A digital-payments company runs real-time fraud scoring on every transaction. Their risk-ML team uses this module to stand up fraud_features_prod in us-central1 with autoscaling online serving (2–8 nodes) so it absorbs payday and holiday traffic spikes without manual resizing, and pins a Cloud KMS key via kms_key_name to satisfy PCI-driven encryption requirements. The same module, with online_serving_enabled = false and force_destroy = true, provisions a throwaway offline-only store in their sandbox project for feature backfill experiments — same code, zero online node cost, and a clean teardown.

Best practices

Choose scaling vs. fixed deliberately. Use scaling for spiky inference traffic so you don’t pay for peak nodes around the clock; use fixed_node_count only when load is steady and you want a hard throughput ceiling. Never set both — the module’s locals already enforce that scaling wins.

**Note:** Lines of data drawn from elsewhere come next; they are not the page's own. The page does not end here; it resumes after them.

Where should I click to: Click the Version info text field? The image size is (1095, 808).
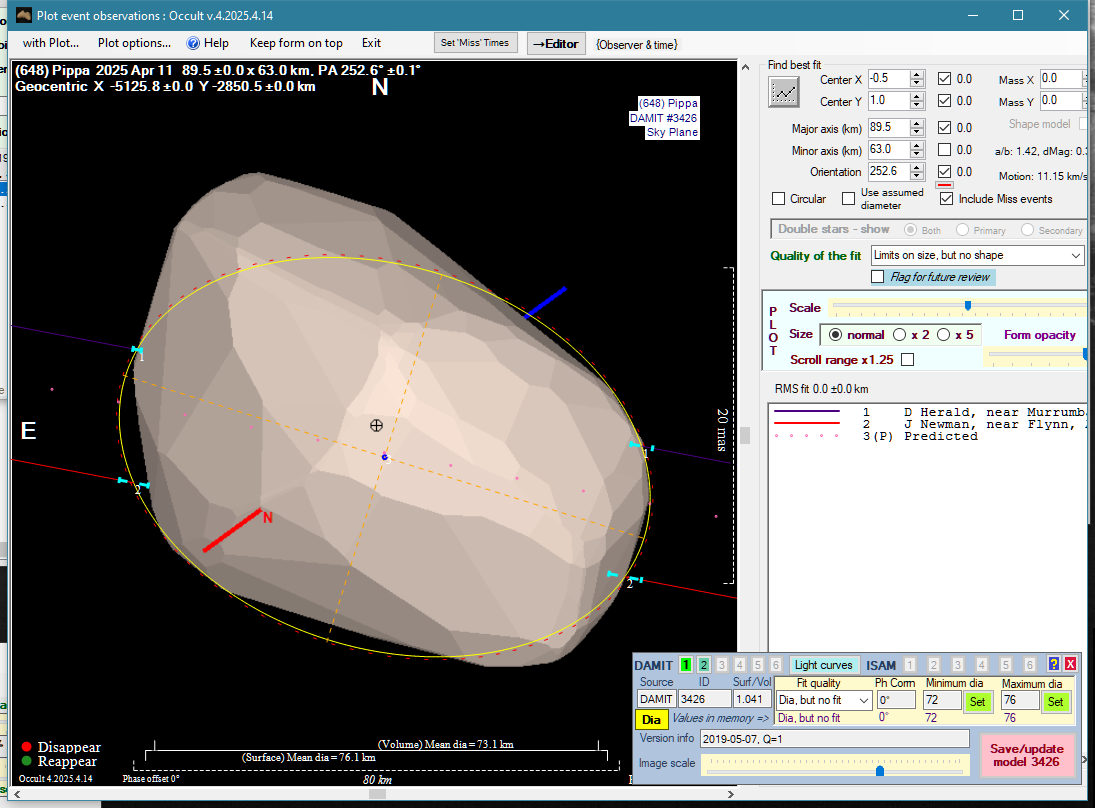tap(833, 739)
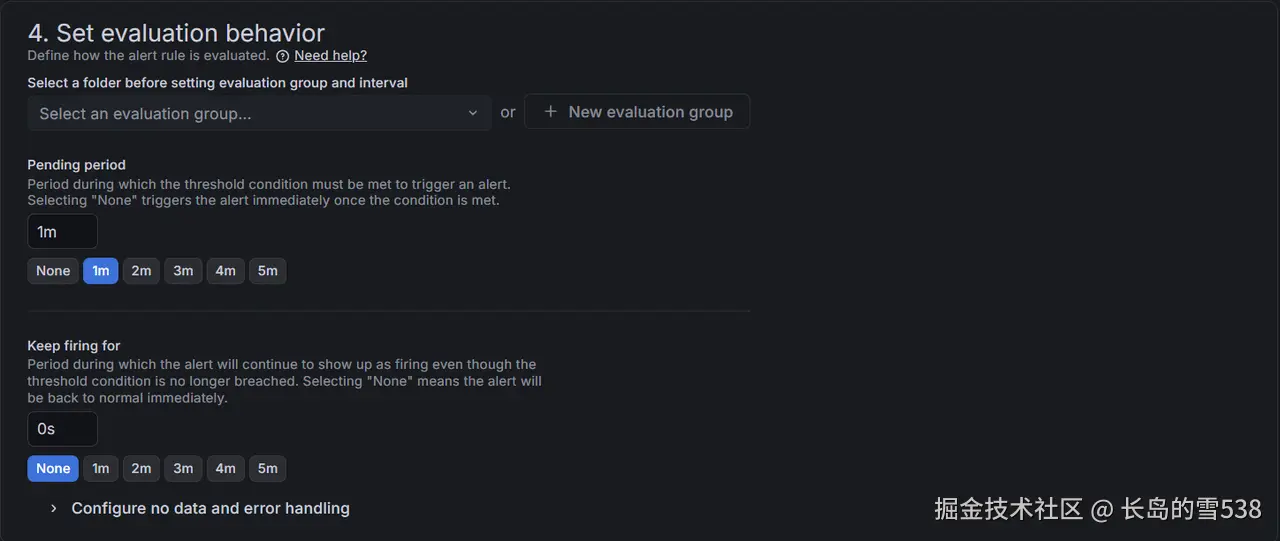Image resolution: width=1280 pixels, height=541 pixels.
Task: Click the help circle icon beside Need help?
Action: pyautogui.click(x=283, y=56)
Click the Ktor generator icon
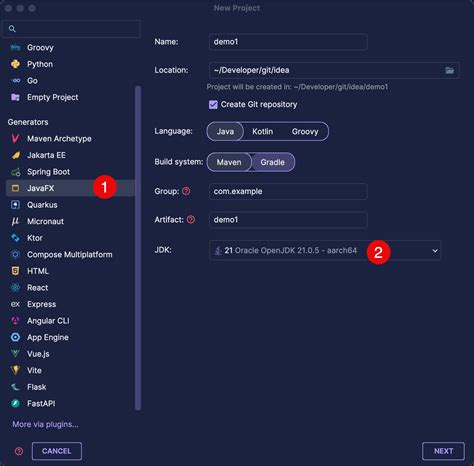This screenshot has height=466, width=474. [x=15, y=238]
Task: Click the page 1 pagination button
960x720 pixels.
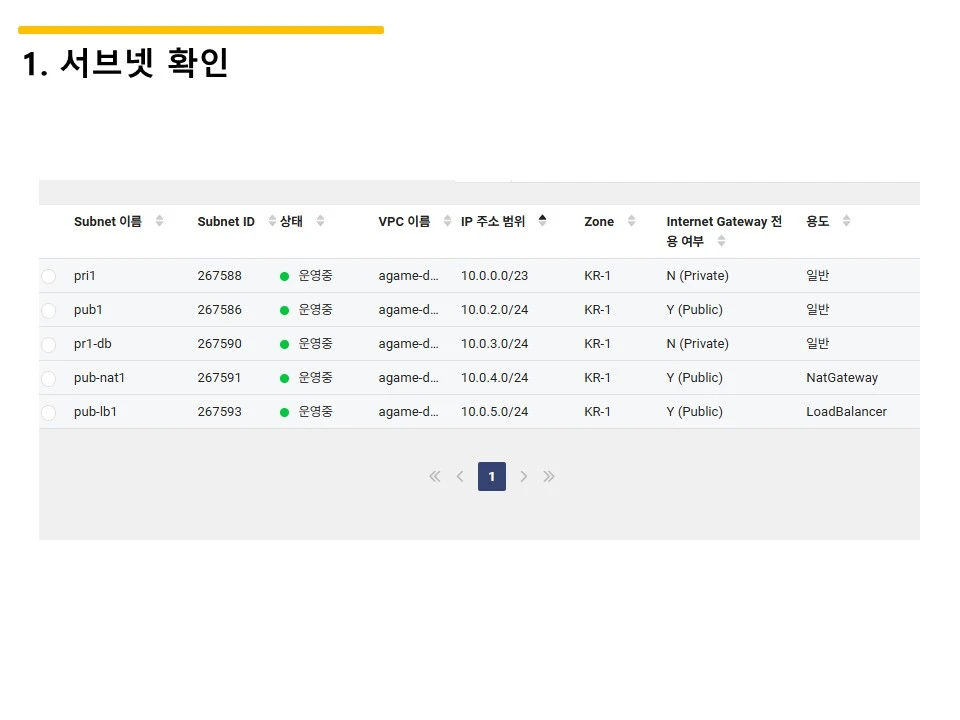Action: point(491,476)
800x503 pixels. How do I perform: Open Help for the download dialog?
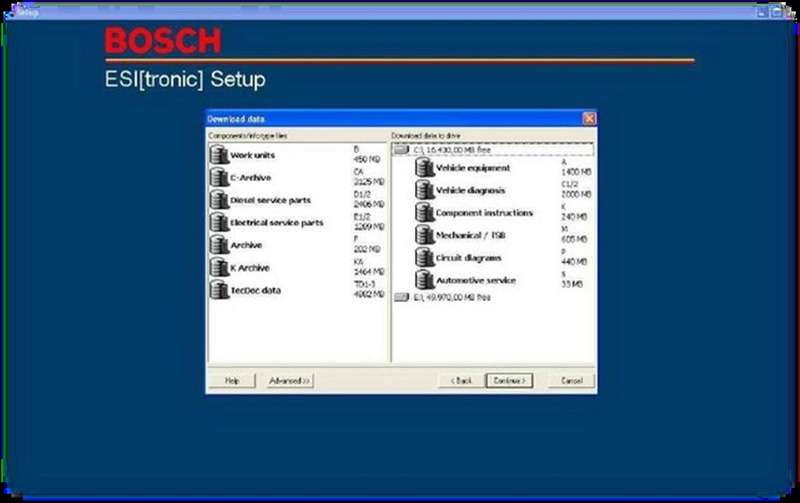tap(232, 381)
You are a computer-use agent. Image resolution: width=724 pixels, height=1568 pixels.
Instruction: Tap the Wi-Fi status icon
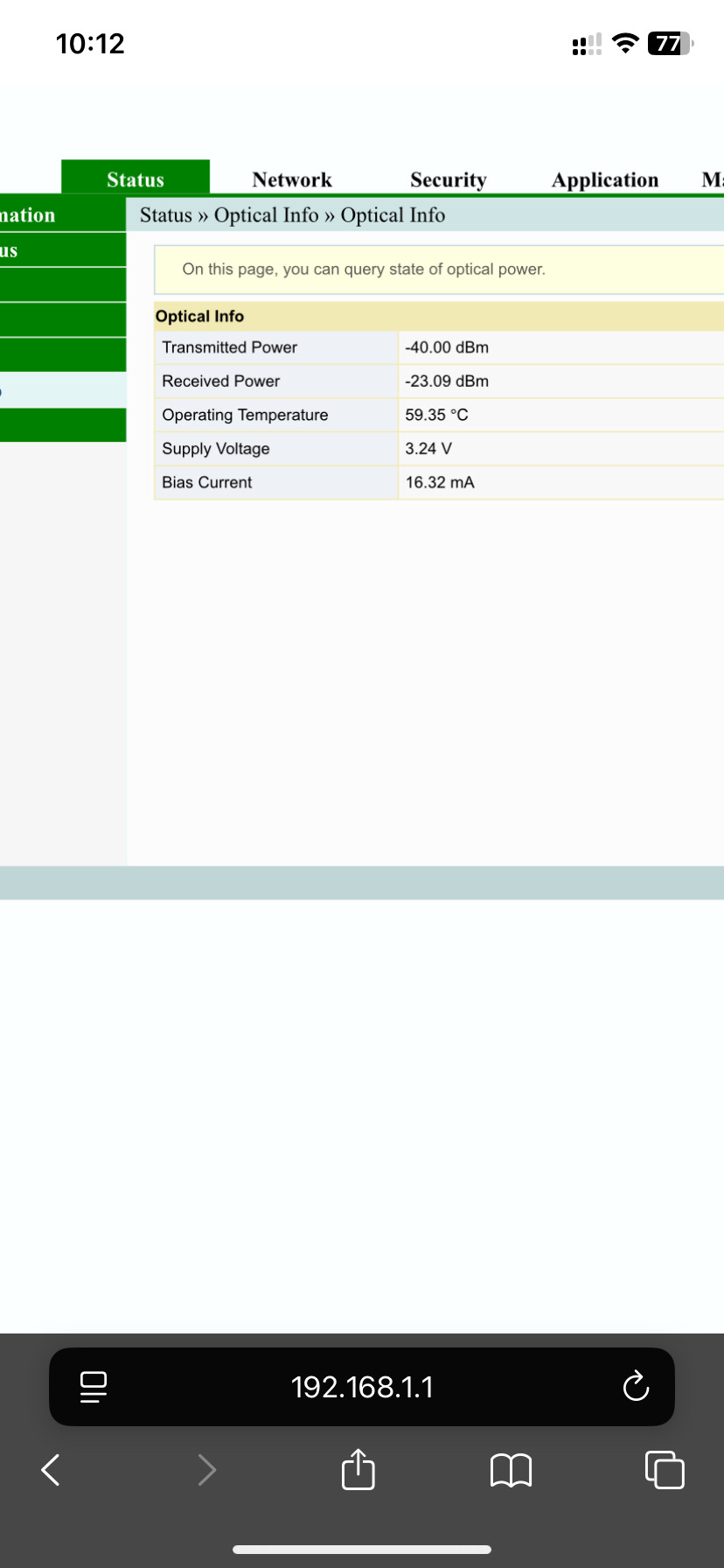click(x=624, y=43)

Always set CMEK in regulated environments. Pass a kms_key_name so feature data inherits your key rotation and revocation policy; granting the Vertex AI service agent roles/cloudkms.cryptoKeyEncrypterDecrypter on that key is a prerequisite, so provision the IAM binding before the Featurestore.
Keep force_destroy = false in production. It is a deliberate guardrail — destroying a Featurestore with live entity types wipes every feature value. Only flip it on in disposable sandbox or CI projects.
Right-size — and zero out — offline-only stores. If a store is purely for batch/training reads, set online_serving_enabled = false; online nodes are billed per node-hour whether queried or not, so an idle online tier is pure waste.
Standardize names and labels. Use a {domain}_{purpose}_{env} convention (e.g. fraud_features_prod) and mandatory team / environment / cost-center labels so Featurestores are attributable in billing exports and easy to find across regions.
Co-locate the Featurestore with consumers. Place it in the same region as the prediction service and source BigQuery datasets to cut online-serving latency and avoid cross-region egress on ingestion.